全ての作品を段落に分けて、それぞれに著者や文芸思潮などの属性を付けたデータセットを作成します。

from tqdm import tqdm

# 段落で分けたデータセットを格納する辞書
dict_para = {}
for idx in tqdm(df.loc[~df.group.isnull(), :].index):
  # データセットに含めたい情報
  title = df.loc[idx, "作品名"]
  date = df.loc[idx, "date"]
  author = df.loc[idx, "author"]
  group = df.loc[idx, "group"]
  li_group = df.loc[idx, "li_group"]
  # 本文を段落ごとに分割する
  text = df.loc[idx, "text"]
  for num, para in enumerate(get_paragraphs(text)):
    # 抽出した段落の長さが一定以上の場合はデータセットとして格納
    if len(para) > 2:
      dict_para["{}_{}".format(idx, num)] = [idx, title, date, num, para, author, group, li_group]
# 作った辞書からDataFrameを作成
df_para = pd.DataFrame.from_dict(
    dict_para,
    orient="index",
    columns = ["title_ID", "title", "date", "num_paragraph", "paragraph", "author", "group", "li_group"]
    )
# 各段落の文字数をカウント
df_para["len_paragraph"] = df_para["paragraph"].map(lambda x: len(x))

段落の文字数をカウントすると以下のようになります。

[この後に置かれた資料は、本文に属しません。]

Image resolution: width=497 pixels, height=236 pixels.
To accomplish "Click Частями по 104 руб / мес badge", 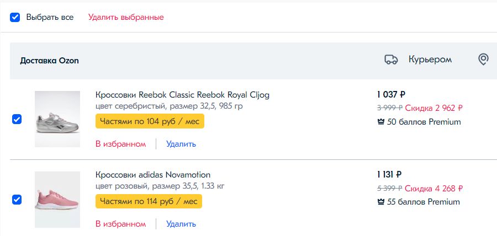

区切り文字の関係でうまく分割できていない作品もあるようですが、概ね1000文字以内の長さに収まっています。

df_para.len_paragraph.describe()
len_paragraph
count 218974.000000
mean 155.212199
std 519.755551
min 3.000000
25% 47.000000
50% 94.000000
75% 177.000000
max 97387.000000
pip install japanize_matplotlib
import matplotlib.pyplot as plt
import japanize_matplotlib

fig = plt.figure(figsize=(6, 5))
ax = fig.add_subplot(111)
# グラフの見やすさのために1500以上の長さのデータは除いてプロットしています
df_para.loc[df_para.len_paragraph<1500, "len_paragraph"].hist(bins="auto", ax=ax)
ax.set_xlabel("段落の文字数")
ax.set_ylabel("頻度")
本文から取り出された各段落の文字数のヒストグラム

本文から取り出された各段落の文字数のヒストグラム

 

おわりに

ここからさらにモデルのアーキテクチャに合わせて細かいデータの前処理を行う必要はありますが、なんとかそれらしいデータセットができたのでこの記事はこの辺で終わります。この後は作ったデータセットをクラスタリングしたり、学習データとして分類モデルを作成したりしてみます。何か面白い結果が出たらまた報告します。